Textifood : filière textile et alimentaire : le retour d’une alliance millénaire vers plus de durabilité ?

Quels liens entre filières alimentaires et filières textiles ? Mon pull et mes céréales du matin, mon nouveau pantalon et des peaux d’oranges siciliennes ? Quel rapport avec les enjeux du gaspillage alimentaire, de l’économie circulaire et plus largement de la durabilité ?

textifood

Vestito fatto a partire da fibre di foglie di banana

Vestito fatto a partire da fibre di foglie di banana

J’ai eu des pistes de réponse super intéressantes à l’occasion de mon passage à Milan début juin dans le cadre de l’exposition Textifood (Conception : lille3000 / Futurotextiles) qui se tient à l’institut français Milan jusqu’au 14 juillet dans le cadre de la programmation du OFF de l’Expo 2015. Merci encore à toutes les personnes travaillant sur cette expo, en particulier Estelle, pour leur accueil (j’avais fait une super photo de l’équipe que j’ai perdue…) !

Lucia

Fibre feuille ananas

Fibre feuille ananas

De la redécouvertes d’usage traditionnels de fibre naturels…

De tout temps, les hommes ont utilisés les ressources naturelles environnantes pour se nourrir mais aussi pour se vêtir en extrayant des végétaux les fibres directement de la tige, des feuilles ou des fruits, ou des fibres animales (du vers à soie à la fameuse laine).

L’exposition nous rappelle concrètement – à travers de magnifiques créations artisanales ou travaillées par des créateurs venus du monde entier – à quels point ce type de tissu, lié directement à des filières alimentaires, reflètent les richesse propres de chaque territoire : de l’utilisation des fibres de la feuille d’ananas tissés à la main aux Philippines, à la soie du bananier au fameux lin, dont la graine et l’huile sont consommés et les fibres extraites de la tige pour être tissées.

Les vertus de certaines de ces fibres sont maintenant redécouvertes et utilisées par l’industrie textile : l’ortie pour ses propriétés antiseptiques et isolantes, les composites de lin pour des couffins qui maintiennent la chaleur etc.

à l’utilisation d’autres ressources alimentaires dans des fibres textiles artificielles

Layette de lil de lin et seacel : fibre de pulpe bois enrichie de poudres d'algues

Layette de lil de lin et seacel : fibre de pulpe bois enrichie de poudres d’algues

Saviez-vous qu’il était possible de produire du tissu à partir de peaux d’orange, de café, de lait ou d’algues ? Il s’agit en fait de « fibres textiles artificielles », qui sont obtenues par le traitement chimique de matières naturelles, à distinguer de la fibre synthétique qui en majorité résulte de la synthèse de composés chimiques issus presque exclusivement d’hydrocarbures.

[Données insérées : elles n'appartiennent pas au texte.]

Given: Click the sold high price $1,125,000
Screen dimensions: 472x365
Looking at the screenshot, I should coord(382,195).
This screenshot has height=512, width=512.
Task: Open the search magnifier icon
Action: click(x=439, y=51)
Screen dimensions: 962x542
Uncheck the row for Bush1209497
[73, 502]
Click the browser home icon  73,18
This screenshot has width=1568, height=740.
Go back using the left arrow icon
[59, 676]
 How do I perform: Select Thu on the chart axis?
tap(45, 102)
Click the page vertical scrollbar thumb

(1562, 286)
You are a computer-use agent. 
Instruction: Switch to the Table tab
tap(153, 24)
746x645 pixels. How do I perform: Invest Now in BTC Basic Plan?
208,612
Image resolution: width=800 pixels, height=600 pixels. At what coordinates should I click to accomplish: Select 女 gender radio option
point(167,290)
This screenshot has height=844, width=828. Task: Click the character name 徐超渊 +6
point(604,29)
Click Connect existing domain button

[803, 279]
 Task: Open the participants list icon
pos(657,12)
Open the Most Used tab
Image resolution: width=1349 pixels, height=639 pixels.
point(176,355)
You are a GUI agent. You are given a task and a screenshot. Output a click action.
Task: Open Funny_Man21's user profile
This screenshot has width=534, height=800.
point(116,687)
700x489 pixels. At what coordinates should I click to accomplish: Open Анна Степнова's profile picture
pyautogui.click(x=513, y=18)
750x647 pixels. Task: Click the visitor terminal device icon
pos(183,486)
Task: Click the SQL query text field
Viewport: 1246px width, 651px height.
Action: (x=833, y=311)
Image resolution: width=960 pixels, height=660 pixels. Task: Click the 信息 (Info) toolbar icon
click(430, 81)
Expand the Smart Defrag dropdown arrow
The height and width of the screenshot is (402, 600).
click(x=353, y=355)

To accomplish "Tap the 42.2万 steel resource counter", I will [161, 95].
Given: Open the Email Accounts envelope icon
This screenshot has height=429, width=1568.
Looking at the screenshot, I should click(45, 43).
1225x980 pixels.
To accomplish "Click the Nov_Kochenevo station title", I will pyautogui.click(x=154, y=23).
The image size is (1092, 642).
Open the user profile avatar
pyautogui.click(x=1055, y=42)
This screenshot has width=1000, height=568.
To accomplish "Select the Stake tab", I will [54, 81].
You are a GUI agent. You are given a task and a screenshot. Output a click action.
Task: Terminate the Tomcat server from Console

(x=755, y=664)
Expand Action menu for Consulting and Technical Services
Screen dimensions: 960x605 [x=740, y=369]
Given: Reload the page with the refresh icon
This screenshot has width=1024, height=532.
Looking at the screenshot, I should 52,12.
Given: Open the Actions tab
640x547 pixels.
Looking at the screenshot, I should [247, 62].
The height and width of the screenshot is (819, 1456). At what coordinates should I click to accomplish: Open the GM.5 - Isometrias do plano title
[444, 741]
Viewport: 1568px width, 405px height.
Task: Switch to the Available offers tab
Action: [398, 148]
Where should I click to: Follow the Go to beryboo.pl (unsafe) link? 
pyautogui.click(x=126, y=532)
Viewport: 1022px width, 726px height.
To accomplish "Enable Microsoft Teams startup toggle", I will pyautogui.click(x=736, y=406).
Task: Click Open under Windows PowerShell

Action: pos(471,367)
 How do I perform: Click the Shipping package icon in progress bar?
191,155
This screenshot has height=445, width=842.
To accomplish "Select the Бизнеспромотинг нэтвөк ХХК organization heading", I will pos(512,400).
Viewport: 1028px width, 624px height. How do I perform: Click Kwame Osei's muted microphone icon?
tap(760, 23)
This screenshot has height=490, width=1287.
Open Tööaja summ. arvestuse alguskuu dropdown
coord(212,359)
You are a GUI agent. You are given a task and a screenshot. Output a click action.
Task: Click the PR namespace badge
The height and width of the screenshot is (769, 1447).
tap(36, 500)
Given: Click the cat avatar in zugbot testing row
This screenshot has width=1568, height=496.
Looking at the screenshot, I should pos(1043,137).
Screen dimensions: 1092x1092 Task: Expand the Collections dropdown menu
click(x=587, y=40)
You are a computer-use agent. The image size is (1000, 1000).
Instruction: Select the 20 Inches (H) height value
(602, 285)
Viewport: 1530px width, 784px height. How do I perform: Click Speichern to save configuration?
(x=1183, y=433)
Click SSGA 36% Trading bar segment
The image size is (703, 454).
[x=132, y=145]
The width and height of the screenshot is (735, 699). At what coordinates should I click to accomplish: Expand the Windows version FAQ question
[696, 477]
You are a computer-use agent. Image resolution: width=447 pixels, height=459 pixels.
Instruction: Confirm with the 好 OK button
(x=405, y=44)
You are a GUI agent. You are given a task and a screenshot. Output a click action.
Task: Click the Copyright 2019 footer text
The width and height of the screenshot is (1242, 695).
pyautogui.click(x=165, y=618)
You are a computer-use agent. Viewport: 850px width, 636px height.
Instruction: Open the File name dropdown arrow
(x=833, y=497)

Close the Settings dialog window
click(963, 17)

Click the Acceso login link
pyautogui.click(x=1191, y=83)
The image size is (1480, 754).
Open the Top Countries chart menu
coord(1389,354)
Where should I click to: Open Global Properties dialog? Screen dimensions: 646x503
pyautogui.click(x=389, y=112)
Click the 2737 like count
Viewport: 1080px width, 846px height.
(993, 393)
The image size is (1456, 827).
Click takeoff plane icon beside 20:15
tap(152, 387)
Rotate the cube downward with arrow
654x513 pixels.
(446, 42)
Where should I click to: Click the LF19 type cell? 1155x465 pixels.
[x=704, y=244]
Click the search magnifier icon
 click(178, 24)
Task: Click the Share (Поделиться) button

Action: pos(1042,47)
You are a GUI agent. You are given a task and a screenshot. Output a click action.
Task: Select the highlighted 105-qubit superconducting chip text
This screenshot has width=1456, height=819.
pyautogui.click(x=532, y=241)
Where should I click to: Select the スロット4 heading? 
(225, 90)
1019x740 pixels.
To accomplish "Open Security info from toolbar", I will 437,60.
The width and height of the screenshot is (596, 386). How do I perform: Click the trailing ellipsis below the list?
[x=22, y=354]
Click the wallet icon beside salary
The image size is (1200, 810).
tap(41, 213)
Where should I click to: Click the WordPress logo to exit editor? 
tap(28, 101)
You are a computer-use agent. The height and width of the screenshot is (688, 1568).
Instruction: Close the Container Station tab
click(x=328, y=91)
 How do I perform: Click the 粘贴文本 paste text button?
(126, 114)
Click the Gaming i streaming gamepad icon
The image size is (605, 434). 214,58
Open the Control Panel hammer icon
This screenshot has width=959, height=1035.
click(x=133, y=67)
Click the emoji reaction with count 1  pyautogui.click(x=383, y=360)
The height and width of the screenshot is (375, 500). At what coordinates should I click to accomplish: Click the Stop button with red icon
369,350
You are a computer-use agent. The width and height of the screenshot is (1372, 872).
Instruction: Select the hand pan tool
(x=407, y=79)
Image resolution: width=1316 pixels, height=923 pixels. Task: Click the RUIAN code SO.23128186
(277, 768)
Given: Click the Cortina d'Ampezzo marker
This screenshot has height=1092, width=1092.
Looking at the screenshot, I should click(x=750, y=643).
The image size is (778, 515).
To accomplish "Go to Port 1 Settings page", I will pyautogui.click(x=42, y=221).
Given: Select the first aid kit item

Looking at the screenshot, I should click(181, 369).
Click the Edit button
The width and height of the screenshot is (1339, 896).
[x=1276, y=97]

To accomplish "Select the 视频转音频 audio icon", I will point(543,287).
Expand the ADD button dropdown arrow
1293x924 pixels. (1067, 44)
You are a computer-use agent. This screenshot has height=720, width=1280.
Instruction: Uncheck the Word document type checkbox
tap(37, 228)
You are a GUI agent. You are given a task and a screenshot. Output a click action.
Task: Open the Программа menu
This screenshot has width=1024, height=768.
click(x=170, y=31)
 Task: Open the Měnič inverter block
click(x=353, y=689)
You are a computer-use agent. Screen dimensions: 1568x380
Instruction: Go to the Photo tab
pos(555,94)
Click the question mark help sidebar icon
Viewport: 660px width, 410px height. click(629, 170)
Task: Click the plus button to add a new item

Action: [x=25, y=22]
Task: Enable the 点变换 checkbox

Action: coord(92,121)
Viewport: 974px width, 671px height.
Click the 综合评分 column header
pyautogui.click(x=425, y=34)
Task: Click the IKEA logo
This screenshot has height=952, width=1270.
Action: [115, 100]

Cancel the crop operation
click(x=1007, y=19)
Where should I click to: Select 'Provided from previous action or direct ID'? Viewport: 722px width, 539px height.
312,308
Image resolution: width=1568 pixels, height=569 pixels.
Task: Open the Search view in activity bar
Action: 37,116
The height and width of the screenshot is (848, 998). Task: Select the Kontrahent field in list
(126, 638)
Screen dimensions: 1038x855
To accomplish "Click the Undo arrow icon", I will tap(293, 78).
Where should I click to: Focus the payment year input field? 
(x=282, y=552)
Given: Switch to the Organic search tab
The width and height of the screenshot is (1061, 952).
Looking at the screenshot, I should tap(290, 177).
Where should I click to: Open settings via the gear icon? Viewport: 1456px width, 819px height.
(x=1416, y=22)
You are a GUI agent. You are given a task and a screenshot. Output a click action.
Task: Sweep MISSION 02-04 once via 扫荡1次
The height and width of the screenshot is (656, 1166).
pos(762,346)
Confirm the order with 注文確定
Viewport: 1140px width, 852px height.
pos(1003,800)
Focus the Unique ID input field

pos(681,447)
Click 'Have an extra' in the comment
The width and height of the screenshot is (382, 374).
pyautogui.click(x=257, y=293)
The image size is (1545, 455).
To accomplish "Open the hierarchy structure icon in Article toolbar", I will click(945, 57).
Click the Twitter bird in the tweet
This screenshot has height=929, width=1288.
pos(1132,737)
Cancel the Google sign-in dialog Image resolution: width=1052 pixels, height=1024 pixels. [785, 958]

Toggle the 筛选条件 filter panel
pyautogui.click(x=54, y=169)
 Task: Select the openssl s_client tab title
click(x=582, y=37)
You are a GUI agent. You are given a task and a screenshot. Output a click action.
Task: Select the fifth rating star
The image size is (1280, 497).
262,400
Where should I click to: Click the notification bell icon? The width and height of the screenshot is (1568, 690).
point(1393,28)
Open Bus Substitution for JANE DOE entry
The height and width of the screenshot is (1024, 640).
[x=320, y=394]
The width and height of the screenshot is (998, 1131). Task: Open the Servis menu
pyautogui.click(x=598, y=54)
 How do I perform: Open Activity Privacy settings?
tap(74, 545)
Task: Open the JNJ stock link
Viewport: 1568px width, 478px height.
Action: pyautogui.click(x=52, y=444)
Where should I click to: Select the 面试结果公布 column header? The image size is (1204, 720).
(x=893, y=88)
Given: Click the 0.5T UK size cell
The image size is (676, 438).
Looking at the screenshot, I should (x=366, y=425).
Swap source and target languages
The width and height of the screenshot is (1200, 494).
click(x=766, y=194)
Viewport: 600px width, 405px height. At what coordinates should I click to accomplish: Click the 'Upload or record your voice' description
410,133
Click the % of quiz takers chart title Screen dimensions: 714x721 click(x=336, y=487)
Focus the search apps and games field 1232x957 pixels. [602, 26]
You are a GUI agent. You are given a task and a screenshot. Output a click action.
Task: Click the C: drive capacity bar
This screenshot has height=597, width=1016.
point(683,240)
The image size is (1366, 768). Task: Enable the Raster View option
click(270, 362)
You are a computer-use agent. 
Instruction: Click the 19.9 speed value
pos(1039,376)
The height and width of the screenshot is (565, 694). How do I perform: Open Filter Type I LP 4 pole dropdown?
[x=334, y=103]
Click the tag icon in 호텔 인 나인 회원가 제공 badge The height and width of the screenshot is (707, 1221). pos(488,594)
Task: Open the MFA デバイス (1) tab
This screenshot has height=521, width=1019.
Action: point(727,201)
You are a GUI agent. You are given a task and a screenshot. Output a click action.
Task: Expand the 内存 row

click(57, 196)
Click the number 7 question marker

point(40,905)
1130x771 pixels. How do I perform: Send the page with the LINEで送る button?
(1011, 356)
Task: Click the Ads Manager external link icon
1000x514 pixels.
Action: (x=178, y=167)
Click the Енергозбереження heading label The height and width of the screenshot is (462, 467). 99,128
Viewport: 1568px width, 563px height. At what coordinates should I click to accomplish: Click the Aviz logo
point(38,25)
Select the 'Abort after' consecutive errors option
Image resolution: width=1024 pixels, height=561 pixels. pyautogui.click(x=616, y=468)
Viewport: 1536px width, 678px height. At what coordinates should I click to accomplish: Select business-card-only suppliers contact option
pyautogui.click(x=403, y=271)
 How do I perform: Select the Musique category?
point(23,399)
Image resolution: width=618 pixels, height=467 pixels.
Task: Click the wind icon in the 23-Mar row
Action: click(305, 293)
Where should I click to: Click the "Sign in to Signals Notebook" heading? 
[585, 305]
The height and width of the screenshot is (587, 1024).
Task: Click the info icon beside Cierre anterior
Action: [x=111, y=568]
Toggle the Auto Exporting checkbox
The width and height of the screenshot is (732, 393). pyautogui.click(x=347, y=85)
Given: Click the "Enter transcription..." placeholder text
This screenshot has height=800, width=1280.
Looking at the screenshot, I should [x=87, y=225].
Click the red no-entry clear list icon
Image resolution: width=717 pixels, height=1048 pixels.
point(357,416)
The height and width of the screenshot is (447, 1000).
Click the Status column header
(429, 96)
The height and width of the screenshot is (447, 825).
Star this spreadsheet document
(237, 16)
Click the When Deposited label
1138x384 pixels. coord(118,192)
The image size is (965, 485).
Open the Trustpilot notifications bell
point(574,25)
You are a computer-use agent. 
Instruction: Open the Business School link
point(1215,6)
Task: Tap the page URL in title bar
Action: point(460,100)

Ces textiles sont de plus en plus développés pour donner de nouvelles propriétés aux tissus : le marc de café contre les odeurs et les UV ; l’eucalyptus pour ses propriétés thermiques ; la protéine de lait antibactérienne. Deux points sont particulièrement liés aux enjeux du développement durable : 1) le fait que ces tissus sont pour la plupart entièrement biodégradables 2) le fait que nombre d’entre eux sont issus de produits qui auraient été autrement jetés : les résidus d’oranges de l’industrie agroalimentaire siciliennes qui produisent environ 700 000 t de déchets par an (projet http://www.orangefiber.it/ ), le lait qui est normalement jeté (www.om-ih.com), le marc de café (projet www.scafefabrics.com).

Ces projets tendent à une économie qui soit plus circulaire, où toutes les ressources sont utilisées, le moins possibles jetées, où un lien est créé entre les filières. Il reste toutefois à ne pas justifier les gaspillages sur la chaine de production alimentaire par leur transformation en fibres textiles et à ne pas privilégier une filière sur l’autre, par exemple, comme pour le débat sur les biocarburants, en utilisant des ressources agricoles en priorité pour faire des vêtements.

L’expo est belle, fait réfléchir, vous fait vous interroger sur ce que vous portez, sur ce que vous mangez, sur les capacités d’imagination et d’innovation de la nature et de l’humain mis ensemble.

Bref, courrez-y ! Elle finit le 14 juillet.